# Your assignment
Return each of the following lines word for word, from the first to the last.

# Records for processing
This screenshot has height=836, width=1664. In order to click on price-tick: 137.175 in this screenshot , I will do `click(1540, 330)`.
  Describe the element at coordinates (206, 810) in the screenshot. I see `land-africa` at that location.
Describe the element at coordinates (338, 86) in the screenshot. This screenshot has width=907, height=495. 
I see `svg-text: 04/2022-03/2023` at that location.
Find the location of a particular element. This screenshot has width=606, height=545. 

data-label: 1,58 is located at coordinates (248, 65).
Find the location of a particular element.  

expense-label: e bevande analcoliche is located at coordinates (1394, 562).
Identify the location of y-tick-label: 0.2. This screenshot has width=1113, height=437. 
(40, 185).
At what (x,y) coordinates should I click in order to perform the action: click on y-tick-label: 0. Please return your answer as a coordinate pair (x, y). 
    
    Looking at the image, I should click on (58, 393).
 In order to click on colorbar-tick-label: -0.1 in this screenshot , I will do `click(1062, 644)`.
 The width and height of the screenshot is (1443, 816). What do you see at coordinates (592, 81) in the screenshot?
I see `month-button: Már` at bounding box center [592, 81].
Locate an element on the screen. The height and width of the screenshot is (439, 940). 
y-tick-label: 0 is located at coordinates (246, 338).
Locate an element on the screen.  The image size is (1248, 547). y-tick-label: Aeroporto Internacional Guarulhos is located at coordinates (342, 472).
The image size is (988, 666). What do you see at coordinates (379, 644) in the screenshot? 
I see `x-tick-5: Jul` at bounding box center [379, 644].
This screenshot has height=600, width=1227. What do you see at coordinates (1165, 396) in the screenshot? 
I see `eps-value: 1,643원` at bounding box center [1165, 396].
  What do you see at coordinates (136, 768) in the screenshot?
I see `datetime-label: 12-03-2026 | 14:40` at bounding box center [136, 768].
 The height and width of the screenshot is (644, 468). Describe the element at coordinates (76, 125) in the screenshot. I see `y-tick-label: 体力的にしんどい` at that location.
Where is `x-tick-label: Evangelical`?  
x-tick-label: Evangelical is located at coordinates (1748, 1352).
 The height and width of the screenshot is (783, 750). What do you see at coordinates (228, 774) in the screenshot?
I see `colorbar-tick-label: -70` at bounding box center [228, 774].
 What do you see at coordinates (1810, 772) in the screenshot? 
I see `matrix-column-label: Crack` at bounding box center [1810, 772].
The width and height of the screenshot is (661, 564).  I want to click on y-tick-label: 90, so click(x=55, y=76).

# Answer space
This screenshot has height=836, width=1664. In order to click on price-tick: 137.175 in this screenshot , I will do `click(1540, 330)`.
  Describe the element at coordinates (206, 810) in the screenshot. I see `land-africa` at that location.
Describe the element at coordinates (338, 86) in the screenshot. This screenshot has width=907, height=495. 
I see `svg-text: 04/2022-03/2023` at that location.
Find the location of a particular element. This screenshot has width=606, height=545. 

data-label: 1,58 is located at coordinates (248, 65).
Find the location of a particular element.  

expense-label: e bevande analcoliche is located at coordinates (1394, 562).
Identify the location of y-tick-label: 0.2. This screenshot has width=1113, height=437. 
(40, 185).
At what (x,y) coordinates should I click in order to perform the action: click on y-tick-label: 0. Please return your answer as a coordinate pair (x, y). 
    
    Looking at the image, I should click on (58, 393).
 In order to click on colorbar-tick-label: -0.1 in this screenshot , I will do `click(1062, 644)`.
 The width and height of the screenshot is (1443, 816). What do you see at coordinates (592, 81) in the screenshot?
I see `month-button: Már` at bounding box center [592, 81].
Locate an element on the screen. The height and width of the screenshot is (439, 940). 
y-tick-label: 0 is located at coordinates (246, 338).
Locate an element on the screen.  The image size is (1248, 547). y-tick-label: Aeroporto Internacional Guarulhos is located at coordinates (342, 472).
The image size is (988, 666). What do you see at coordinates (379, 644) in the screenshot? 
I see `x-tick-5: Jul` at bounding box center [379, 644].
This screenshot has height=600, width=1227. What do you see at coordinates (1165, 396) in the screenshot? 
I see `eps-value: 1,643원` at bounding box center [1165, 396].
  What do you see at coordinates (136, 768) in the screenshot?
I see `datetime-label: 12-03-2026 | 14:40` at bounding box center [136, 768].
 The height and width of the screenshot is (644, 468). Describe the element at coordinates (76, 125) in the screenshot. I see `y-tick-label: 体力的にしんどい` at that location.
Where is `x-tick-label: Evangelical`?  
x-tick-label: Evangelical is located at coordinates (1748, 1352).
 The height and width of the screenshot is (783, 750). What do you see at coordinates (228, 774) in the screenshot?
I see `colorbar-tick-label: -70` at bounding box center [228, 774].
 What do you see at coordinates (1810, 772) in the screenshot? 
I see `matrix-column-label: Crack` at bounding box center [1810, 772].
The width and height of the screenshot is (661, 564).  I want to click on y-tick-label: 90, so click(x=55, y=76).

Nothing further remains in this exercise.